Já fez um ano que tomou posse, o que tentou trazer o sector?

Não sei o que o sector ficou a ganhar comigo, tendo em conta o meu currículo e o meu passado. Estou orgulhoso do que fiz até agora mas isso não tem a ver com o meu currículo anterior. Quando o secretário de estado é do sector deve-se tirar partido dessa circunstância o máximo possível. Quando o secretário de estado não é do sector, deve-se tirar partido dessa circunstância o máximo possível. O meu objectivo neste mandato é permitir que a circunstância de eu não ser do sector tenha sido aproveitada o melhor possível para mudar as coisas de uma forma que só alguém que não fosse do sector tem sensibilidade para perceber.

Dar mais poder à iniciativa privada tem sido um dos seus lemas desde que tomou posse. Tem sido fácil este desafio?

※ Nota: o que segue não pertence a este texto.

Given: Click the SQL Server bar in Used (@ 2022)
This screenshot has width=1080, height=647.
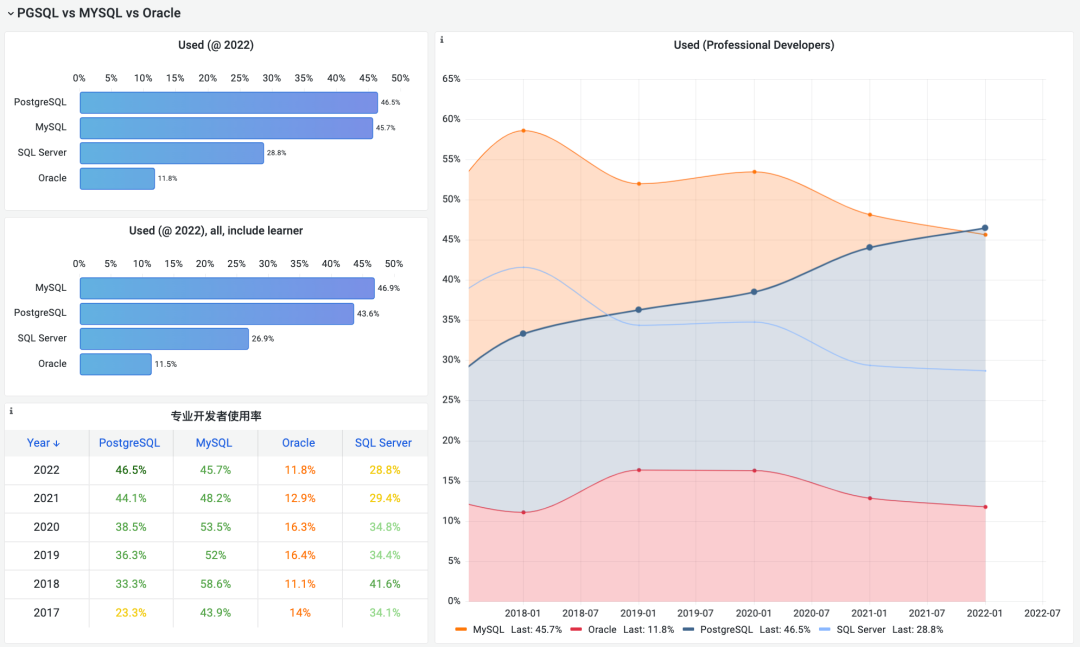Looking at the screenshot, I should [x=170, y=152].
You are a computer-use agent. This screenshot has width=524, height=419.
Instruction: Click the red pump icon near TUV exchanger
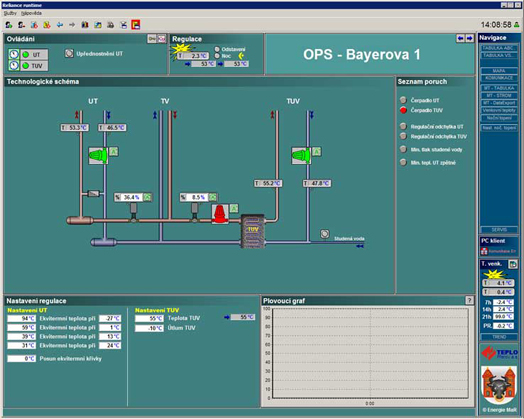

É um sector que tem uma componente privada muito forte e é visível que muito do sector privado já começou a assumir funções que anteriormente estavam apenas concedidas ao estado. Muitos grupos e hotéis tratam hoje da sua própria promoção e têm um caminho autónomo. É preciso generalizar do ponto de vista das políticas públicas maior participação dos privados. Esse é sempre um processo que não é fácil porque a actividade económica adapta-se ao modelo de estado que tem. Se o modelo de estado que teve até ao momento foi um, ela está adaptada a esse modelo. É preciso fazer um processo de adaptação. Parece-me sim que é caminho certo, e o que sector privado do turismo tem capacidade para começar a exercer mais competências do que as que tem exercido até aqui.

Sempre teve o “bichinho” da política por ter um político na família (avô materno)?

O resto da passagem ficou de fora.